Mary opens one of the other palaces to the ladies who have escaped from the now ruined Abandoned Palace.
The harem and the Emperor gather to perform a rain bringing ritual but are interrupted by Isolde who is belly dancing in a canoe in the middle of the lake. It starts raining. The already sheer, diaphanous robes of the dancer are, I imagine, much sheerer wet. The way too horny emperor orders another boat to take him to meet the mysterious beauty dancing in the middle of the lake. He discovers Isolde!
Emperor: “Hey, didn’t I banish you forever to the Abandoned Palace?”
Mary: “Oh, that place burnt to ash. I let the ladies living there move to Spring Palace until we get Abandoned Palace rebuilt.”
Emperor: “Cool. Guess that means Isolde’s not banished anymore and I can sleep with her again.”
Isolde sneezes.
Emperor: “Oh you poor, mysterious, probably crazy, and definitely sexy dear. You’ve gotten a cold from dancing mostly naked in the rain. Let’s get you to my private hot springs where we can warm you up in front of several servants and eunuchs. You like exhibitionism, right?”
Isolde: “I love it!”
Lydia seethes.
In the hot springs.
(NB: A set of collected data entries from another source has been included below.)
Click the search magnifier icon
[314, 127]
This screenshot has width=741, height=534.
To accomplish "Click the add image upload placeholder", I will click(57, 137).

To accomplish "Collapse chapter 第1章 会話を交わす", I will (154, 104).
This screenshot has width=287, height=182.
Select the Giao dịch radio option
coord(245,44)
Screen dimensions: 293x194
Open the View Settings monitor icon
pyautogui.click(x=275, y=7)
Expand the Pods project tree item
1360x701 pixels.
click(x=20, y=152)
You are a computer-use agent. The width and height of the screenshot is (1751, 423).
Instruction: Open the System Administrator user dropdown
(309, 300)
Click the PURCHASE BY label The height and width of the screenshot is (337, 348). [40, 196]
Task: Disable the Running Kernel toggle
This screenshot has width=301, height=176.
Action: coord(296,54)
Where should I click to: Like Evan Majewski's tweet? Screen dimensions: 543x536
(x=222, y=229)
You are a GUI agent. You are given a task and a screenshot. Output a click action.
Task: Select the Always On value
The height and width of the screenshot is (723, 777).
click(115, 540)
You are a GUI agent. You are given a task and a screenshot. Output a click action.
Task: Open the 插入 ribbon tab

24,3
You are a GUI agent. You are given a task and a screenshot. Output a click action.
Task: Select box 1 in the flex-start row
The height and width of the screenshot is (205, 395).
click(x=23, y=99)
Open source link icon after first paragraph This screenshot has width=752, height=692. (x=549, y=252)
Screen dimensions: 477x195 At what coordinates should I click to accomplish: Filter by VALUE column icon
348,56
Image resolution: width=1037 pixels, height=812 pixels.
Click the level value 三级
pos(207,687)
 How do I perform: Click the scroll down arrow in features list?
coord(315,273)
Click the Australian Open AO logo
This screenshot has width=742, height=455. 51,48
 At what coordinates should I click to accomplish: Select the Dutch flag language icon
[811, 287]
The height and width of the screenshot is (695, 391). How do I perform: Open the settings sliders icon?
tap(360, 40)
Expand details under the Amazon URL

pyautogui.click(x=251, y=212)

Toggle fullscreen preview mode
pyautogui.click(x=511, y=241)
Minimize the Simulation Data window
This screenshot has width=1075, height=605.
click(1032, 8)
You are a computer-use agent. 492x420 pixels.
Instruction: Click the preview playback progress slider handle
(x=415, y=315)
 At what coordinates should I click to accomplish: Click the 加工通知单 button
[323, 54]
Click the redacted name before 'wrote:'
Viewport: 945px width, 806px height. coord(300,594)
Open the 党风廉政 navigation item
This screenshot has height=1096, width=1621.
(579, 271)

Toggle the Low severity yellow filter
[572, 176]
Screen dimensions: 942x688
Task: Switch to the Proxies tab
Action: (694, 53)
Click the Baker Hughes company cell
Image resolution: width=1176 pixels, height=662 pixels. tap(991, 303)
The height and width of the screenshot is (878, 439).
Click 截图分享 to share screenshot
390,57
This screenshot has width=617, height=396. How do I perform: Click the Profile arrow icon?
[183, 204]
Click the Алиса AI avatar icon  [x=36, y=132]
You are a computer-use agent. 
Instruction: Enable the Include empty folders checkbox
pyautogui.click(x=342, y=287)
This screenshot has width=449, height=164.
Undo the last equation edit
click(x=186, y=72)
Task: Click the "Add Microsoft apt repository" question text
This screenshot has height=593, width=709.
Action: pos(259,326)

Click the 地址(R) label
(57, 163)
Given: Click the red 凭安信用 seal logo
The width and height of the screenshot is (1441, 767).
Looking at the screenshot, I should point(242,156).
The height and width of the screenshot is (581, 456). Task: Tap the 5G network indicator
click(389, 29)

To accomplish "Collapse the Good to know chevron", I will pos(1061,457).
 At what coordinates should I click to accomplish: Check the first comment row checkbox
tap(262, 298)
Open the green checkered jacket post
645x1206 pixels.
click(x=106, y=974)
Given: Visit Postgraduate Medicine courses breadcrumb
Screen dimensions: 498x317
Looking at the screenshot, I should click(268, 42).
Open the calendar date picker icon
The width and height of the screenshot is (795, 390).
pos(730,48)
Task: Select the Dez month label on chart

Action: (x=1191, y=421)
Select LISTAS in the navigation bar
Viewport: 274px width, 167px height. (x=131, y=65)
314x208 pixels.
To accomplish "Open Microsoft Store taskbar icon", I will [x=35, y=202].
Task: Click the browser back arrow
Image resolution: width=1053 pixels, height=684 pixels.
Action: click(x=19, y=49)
Isolde frolics. The Emperor watches from a deck while taking off his robes and talking about how much he wants her or some such. It’s unimportant. Lydia, from her rooms, conspires for the Emperor to come to her by sending a message saying that Kevin is sick and the Emperor needs to come check on him right now. The Emperor almost leaves, but Isolde yelps and disappears. The Emperor jumps in after her. He calls for her. She emerges from the water – completely dry – behind him and, clutching him, makes naughty innuendos. The Emperor says he didn’t know she was so naughty and she promises him to show him just what naughty means. The Emperor, when the head eunuch reminds him of Lydia’s message, yells to tell Lydia to get a doctor if she’s so worried and that he can’t help her.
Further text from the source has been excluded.